I always seem to want to blog just before I go to bed. A flurry of thoughts always come to my mind, and after a day, they become all lost.
I never liked community service at first. Service in Secondary 1 was awkward, really awkward. I mean, for stuff like newspaper collections it was fine, but when it came to visits to homes... I could barely say a few sentences while my seniors constantly prodded me to interact. I just didn't know what to say. It was difficult for an introvert to suddenly just interact with strangers you might never meet again.

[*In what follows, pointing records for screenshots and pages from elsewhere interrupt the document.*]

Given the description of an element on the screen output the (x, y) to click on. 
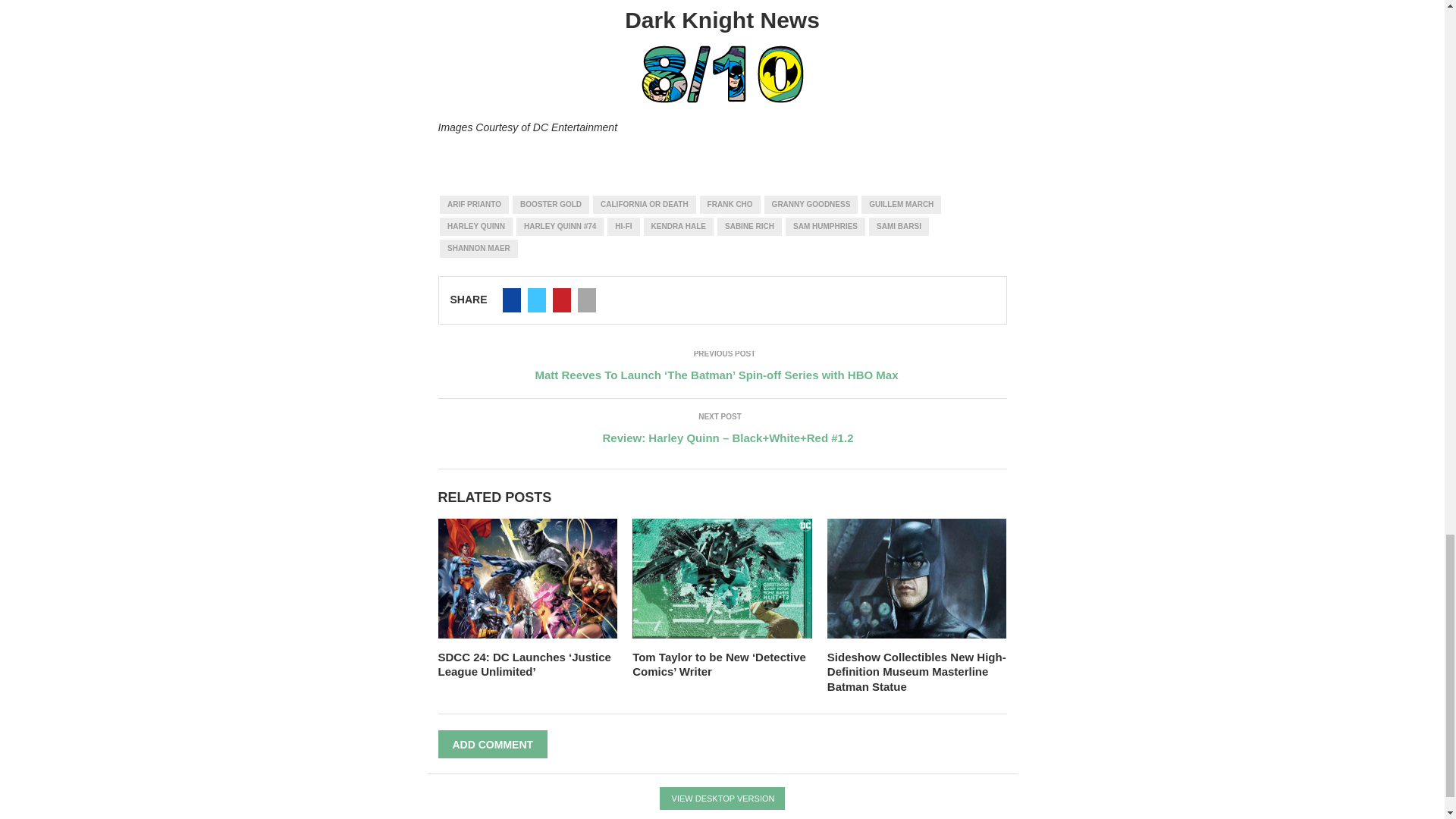
KENDRA HALE (678, 226)
SHANNON MAER (478, 248)
SAM HUMPHRIES (825, 226)
SABINE RICH (749, 226)
FRANK CHO (730, 204)
ADD COMMENT (493, 744)
SAMI BARSI (898, 226)
GRANNY GOODNESS (811, 204)
BOOSTER GOLD (550, 204)
CALIFORNIA OR DEATH (643, 204)
HARLEY QUINN (475, 226)
ARIF PRIANTO (473, 204)
HI-FI (623, 226)
GUILLEM MARCH (900, 204)
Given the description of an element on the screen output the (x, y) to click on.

I guess I really started enjoying home visits in sec 3 or 4. I remember having to teach elderly how to do first aid or sth. I was in charge of a small group, and after a while I was teaching this old lady and we started conversing, me clumsily with my lousy Mandarin. And I realised I didn't have to do much of the speaking. These people didn't need to learn lifeskills; they probably know so much more than secondary school kids... What they needed was a pair of listening ears.

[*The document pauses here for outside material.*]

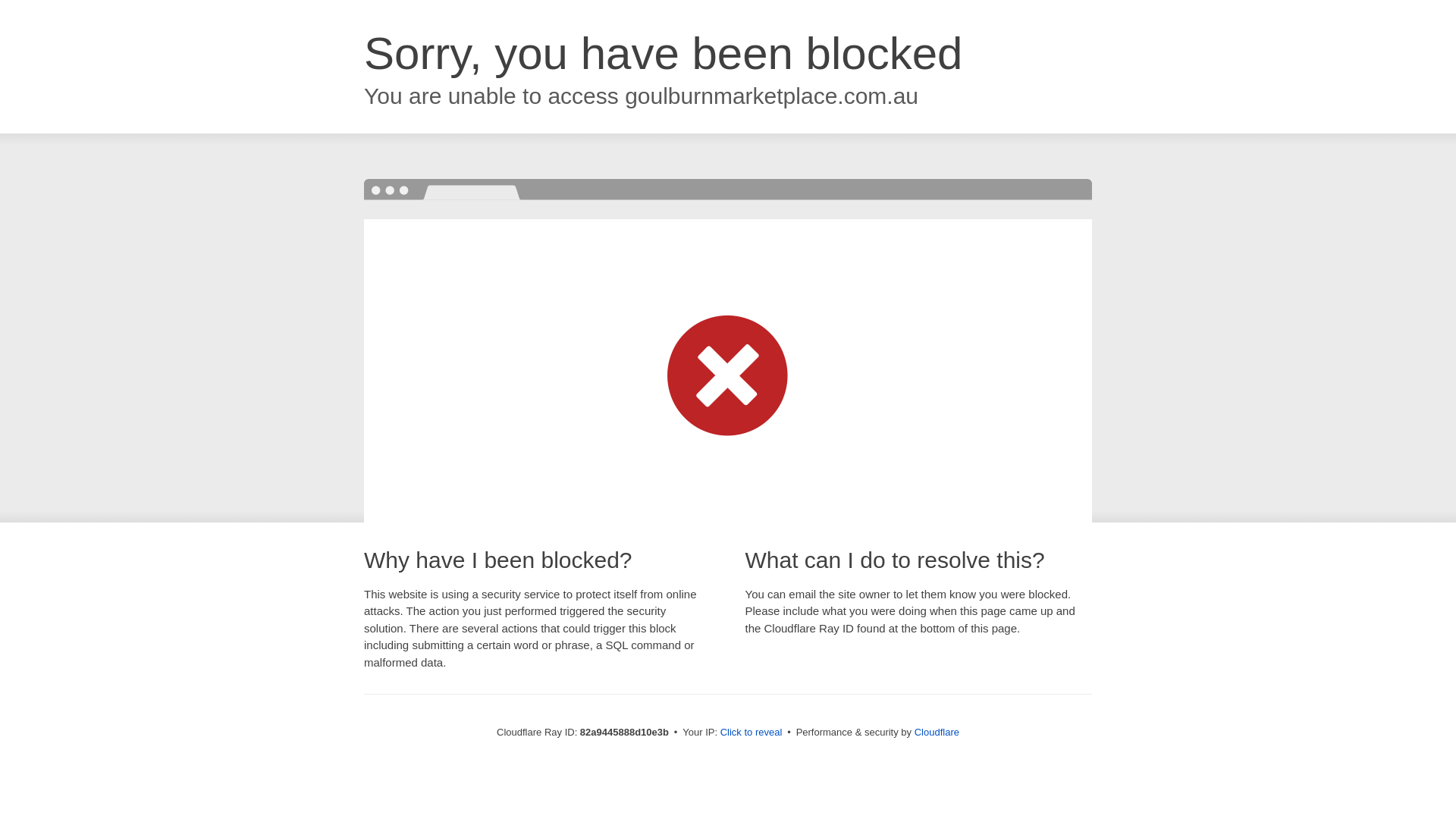
Cloudflare Element type: text (936, 731)
Click to reveal Element type: text (751, 732)
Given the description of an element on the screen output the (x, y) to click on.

I always feel a little sad when this incident crosses my mind. She told me about how she ended up at the home, waiting for her sister to come get her out "after earning enough money", and how she hasn't seen family in like 20 years (and probably never will ever again).
There are some many people like her in Singapore, and so many in worse plights, and too many of us don't see this. Our government really hides poverty well, with HDB flats everywhere, and possibly one of the few (or only) country in the world without a slum. Is that why the campaign to get youth into the "spirit of volunteerism" failing?
When I was young, my family used to donate during those charity tv shows. Then the NKF and Ren Ci scandal came along and it really shook our belief that we were helping those people. And too many students (including me sometimes) think of CIP hours as just another way of bolstering your CV.
Something's really broken in the system. Something that has to be fixed soon.